Молодость и старость не отменяют друг друга. Они просто вступают в сложное взаимодействие. Стареющий человек получает великолепную возможность это наблюдать.
Среда (не)принадлежности
Из тех странных надежд, которые у меня ещё как-то остались (как и положено надеждам — вопреки здравому смыслу), из самых сильных среди них почему-то — смутная, но упорная надежда на то, что всегда можно заново вылепить себя из дорог — пересоздать себя с их помощью и из набранного в них материала. Простым, казалось бы, перемещением в пространстве.
Тоже бытовая магия.
Сейчас приходится пересматривать установки. Вступать с пространством и с собой в иные отношения.
Сейчас, когда по Европе гуляет смерть, кажется постыдным мечтать о праздных гедонистических, потребительских, неминуемо поверхностных и безответственных поездках по ней — само мечтание такого рода мнится неуважением к мёртвым и к чужому горю.
Даже оборачиваться мысленно в ту сторону — праздно пялиться вниманием — мне, не способной помочь — видится недостойным. Уважение к чужому страданию — если не можешь помочь — способно состоять и в том, чтобы отвернуться. Не оскорблять взглядом.
Мечтать о поездках по России, в которой (пока?) не так — получается смелее. Тут нет привкуса кощунства.
Но, конечно, очень думается о том, что шатания по чужим странам и городам без настоящего дела там — это ведь превращение их в собственную побрякушку и забаву, в аттракцион собственной праздности, что уж совсем снижение чужой жизни, которая этого не достойна.
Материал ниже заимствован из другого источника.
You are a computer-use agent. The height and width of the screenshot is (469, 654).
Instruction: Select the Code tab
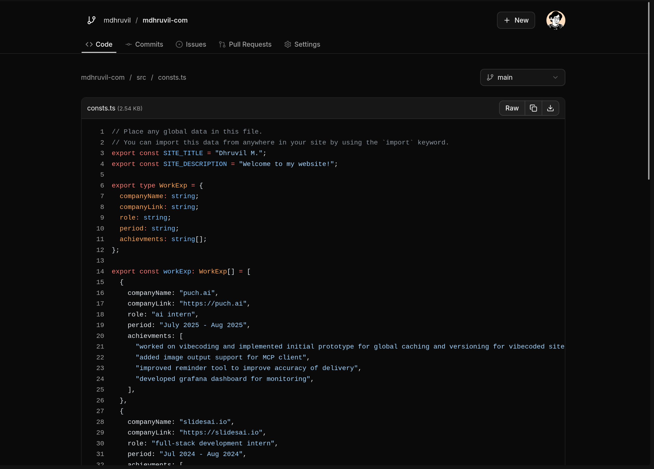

(Это всё выводит на мысль, она же и чувство, что единственно достойное состояние человека и отношение его со средой обитания, средой принадлежности, — то, что опутано иллюзиями — укореняющими иллюзиями — принадлежности и ответственности, что отрабатывается усилиями, требующими себе человека, его участия в как можно больших объёмах.)